I guess that FLT_FILE_NAME_OPENED has nothing to do with the transaction not being active.
However, for FLT_FILE_NAME_QUERY_DEFAULT it's mentioned in the documentation that "If it is not currently safe to query the file system for the file name, FltGetFileNameInformation does nothing." - so it might be causing the problem.

My goal is to understand what make the file "not safe to be queried" ... Perhaps since the doppelganger uses the transaction in and neither rollback not commit it (so it'll be unnoticeable to AVs) I get this error. There must be some kind of race when the file is closed and the transaction still remains.

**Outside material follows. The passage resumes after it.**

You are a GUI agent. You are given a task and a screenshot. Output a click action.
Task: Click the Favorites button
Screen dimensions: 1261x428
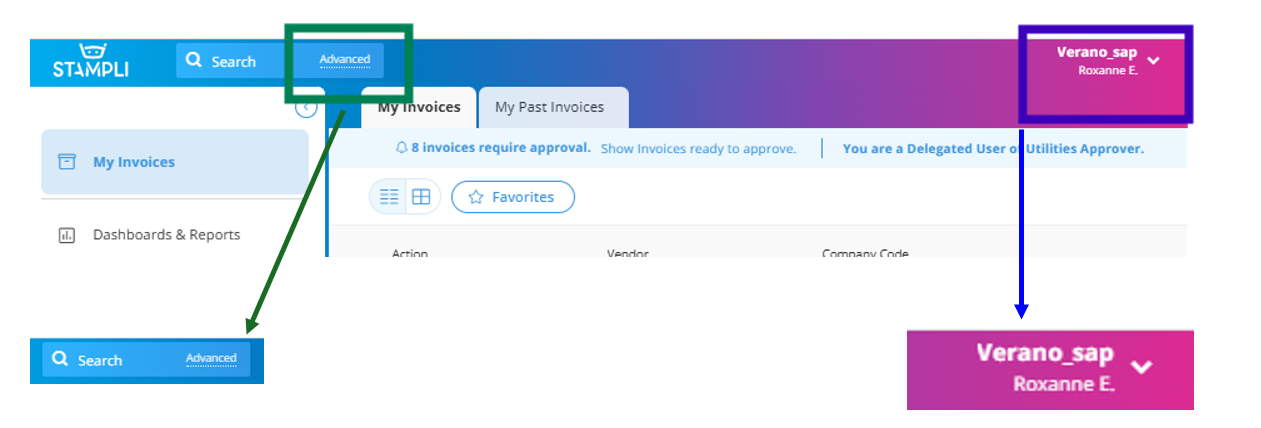tap(513, 197)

Maybe you can elaborate on this issue with this new information .


thanks !

[Iradicator]

One more point I forgot to mention,

There's a slight chance that in the scenario where the problem has occurred, the rollback phase was skipped so the file with transaction was closed with pending transaction.

[Brock]

There's a slight chance that in the scenario where the problem has occurred, the rollback phase was skipped so the file with transaction was closed with pending transaction.

KTM should automatically roll the transaction back upon the last handle to the tx being closed before any commit action, according to the remarks section of CreateTransaction() API

Use the CloseHandle function to close the transaction handle. If the last transaction handle is closed before a client calls the CommitTransaction function with the transaction handle, then KTM rolls back the transaction.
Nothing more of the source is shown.